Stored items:
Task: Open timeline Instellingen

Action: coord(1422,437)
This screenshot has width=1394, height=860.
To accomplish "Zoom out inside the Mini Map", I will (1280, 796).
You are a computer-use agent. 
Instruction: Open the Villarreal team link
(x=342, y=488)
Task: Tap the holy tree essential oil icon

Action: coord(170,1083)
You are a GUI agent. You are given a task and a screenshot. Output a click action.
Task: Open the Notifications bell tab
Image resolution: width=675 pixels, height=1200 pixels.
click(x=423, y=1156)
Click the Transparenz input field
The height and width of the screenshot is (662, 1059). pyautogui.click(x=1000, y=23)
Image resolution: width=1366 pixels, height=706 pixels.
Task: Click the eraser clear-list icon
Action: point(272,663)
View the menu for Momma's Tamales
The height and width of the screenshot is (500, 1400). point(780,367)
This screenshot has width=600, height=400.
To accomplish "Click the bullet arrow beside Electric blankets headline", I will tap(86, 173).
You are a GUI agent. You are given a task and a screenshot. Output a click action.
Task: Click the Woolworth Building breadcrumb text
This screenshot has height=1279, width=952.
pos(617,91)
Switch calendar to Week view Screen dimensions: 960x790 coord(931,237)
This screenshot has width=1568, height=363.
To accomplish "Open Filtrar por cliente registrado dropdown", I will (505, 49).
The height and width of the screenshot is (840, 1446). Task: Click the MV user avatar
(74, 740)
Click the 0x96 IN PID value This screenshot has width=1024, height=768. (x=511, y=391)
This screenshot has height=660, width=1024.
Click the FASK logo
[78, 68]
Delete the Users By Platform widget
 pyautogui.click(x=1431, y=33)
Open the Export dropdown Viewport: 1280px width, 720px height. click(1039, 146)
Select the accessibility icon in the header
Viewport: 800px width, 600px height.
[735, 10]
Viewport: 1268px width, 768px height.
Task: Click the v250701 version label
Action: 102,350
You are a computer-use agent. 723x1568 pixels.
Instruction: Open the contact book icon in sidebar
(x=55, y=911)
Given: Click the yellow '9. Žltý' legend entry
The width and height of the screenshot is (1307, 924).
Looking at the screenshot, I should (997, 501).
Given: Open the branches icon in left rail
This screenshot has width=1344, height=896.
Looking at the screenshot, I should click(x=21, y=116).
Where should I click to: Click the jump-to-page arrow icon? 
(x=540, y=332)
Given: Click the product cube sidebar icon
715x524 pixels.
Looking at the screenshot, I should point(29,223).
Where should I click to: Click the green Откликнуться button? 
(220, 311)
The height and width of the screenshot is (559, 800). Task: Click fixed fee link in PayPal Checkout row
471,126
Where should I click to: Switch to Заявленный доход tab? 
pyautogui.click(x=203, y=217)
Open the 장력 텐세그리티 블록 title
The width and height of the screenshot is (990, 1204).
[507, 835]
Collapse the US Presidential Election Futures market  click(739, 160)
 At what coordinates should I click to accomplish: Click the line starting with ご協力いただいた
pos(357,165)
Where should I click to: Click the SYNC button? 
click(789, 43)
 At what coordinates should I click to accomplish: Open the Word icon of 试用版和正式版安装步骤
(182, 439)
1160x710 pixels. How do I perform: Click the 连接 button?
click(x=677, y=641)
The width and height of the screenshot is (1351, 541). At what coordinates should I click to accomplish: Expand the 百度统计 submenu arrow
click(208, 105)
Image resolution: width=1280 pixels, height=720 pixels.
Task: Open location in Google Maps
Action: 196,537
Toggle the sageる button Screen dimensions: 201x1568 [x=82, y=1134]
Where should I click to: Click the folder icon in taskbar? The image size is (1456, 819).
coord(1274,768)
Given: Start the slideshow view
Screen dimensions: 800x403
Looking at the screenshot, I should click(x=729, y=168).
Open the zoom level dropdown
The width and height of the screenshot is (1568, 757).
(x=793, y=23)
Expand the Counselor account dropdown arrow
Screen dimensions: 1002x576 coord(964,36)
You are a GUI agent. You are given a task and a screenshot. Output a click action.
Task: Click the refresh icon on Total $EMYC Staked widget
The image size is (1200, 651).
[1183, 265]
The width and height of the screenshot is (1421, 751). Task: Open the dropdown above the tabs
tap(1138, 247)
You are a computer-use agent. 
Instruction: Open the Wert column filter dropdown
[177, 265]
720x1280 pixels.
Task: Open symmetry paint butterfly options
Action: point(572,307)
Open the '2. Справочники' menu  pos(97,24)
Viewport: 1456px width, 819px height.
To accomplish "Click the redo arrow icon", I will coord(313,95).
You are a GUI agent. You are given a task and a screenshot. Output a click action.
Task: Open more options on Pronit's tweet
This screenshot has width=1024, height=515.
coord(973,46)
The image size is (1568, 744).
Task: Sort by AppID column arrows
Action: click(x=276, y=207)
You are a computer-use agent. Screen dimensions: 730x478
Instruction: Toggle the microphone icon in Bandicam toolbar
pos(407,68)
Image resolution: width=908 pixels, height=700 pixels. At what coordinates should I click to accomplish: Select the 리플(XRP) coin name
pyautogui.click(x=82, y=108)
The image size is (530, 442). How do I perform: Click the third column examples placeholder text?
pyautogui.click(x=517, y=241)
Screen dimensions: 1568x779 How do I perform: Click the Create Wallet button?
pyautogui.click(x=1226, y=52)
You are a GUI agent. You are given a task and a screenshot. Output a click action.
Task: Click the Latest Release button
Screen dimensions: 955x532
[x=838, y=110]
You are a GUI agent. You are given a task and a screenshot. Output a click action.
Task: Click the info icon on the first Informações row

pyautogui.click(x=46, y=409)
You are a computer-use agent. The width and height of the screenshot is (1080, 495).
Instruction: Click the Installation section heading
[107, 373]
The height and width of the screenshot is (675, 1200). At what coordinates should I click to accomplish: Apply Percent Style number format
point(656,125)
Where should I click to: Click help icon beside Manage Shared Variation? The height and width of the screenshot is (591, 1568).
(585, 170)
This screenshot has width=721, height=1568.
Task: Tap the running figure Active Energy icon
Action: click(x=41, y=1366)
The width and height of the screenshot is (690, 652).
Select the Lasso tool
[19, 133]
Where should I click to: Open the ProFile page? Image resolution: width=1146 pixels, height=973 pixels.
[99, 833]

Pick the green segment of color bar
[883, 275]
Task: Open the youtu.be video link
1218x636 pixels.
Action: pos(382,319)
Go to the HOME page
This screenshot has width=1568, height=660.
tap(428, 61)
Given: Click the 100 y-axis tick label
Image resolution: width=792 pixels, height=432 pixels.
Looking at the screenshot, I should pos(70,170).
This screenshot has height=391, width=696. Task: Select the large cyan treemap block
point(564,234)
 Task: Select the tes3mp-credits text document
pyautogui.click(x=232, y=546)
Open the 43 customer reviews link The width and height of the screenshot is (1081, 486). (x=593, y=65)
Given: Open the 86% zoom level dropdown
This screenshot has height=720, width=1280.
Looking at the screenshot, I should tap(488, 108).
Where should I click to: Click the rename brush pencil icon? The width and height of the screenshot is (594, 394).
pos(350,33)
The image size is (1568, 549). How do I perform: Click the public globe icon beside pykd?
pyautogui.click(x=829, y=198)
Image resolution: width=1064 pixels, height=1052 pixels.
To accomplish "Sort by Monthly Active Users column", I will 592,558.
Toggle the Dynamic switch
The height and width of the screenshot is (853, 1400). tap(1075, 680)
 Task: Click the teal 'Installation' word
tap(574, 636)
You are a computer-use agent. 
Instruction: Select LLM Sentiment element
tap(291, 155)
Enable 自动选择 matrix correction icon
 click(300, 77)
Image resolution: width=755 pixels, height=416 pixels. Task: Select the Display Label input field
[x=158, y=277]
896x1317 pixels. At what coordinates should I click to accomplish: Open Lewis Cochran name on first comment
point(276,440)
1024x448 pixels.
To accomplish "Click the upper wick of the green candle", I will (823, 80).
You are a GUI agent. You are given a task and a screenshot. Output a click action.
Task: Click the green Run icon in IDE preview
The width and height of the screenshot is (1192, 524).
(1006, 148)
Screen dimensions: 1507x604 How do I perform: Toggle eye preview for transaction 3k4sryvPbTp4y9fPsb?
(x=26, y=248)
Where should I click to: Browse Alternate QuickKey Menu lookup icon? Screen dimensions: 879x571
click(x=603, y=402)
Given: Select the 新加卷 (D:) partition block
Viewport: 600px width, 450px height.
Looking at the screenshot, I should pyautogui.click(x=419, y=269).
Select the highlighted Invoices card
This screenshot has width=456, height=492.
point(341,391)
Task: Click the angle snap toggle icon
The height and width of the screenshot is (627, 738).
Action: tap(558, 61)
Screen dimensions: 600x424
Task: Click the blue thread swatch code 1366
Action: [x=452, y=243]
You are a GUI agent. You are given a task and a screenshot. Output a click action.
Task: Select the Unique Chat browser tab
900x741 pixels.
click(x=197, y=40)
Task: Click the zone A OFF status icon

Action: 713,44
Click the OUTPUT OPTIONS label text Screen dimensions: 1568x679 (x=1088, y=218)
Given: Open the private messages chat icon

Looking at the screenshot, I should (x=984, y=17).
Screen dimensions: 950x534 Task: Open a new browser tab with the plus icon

The problem:
The response must hold only the lines above from the line with "You are a computer-use agent. 723x1568" through the line with "Given: Click the product cube sidebar icon", each copied exactly, both ends kept.

Output of the exercise:
You are a computer-use agent. 723x1568 pixels.
Instruction: Open the contact book icon in sidebar
(x=55, y=911)
Given: Click the yellow '9. Žltý' legend entry
The width and height of the screenshot is (1307, 924).
Looking at the screenshot, I should (997, 501).
Given: Open the branches icon in left rail
This screenshot has width=1344, height=896.
Looking at the screenshot, I should click(x=21, y=116).
Where should I click to: Click the jump-to-page arrow icon? 
(x=540, y=332)
Given: Click the product cube sidebar icon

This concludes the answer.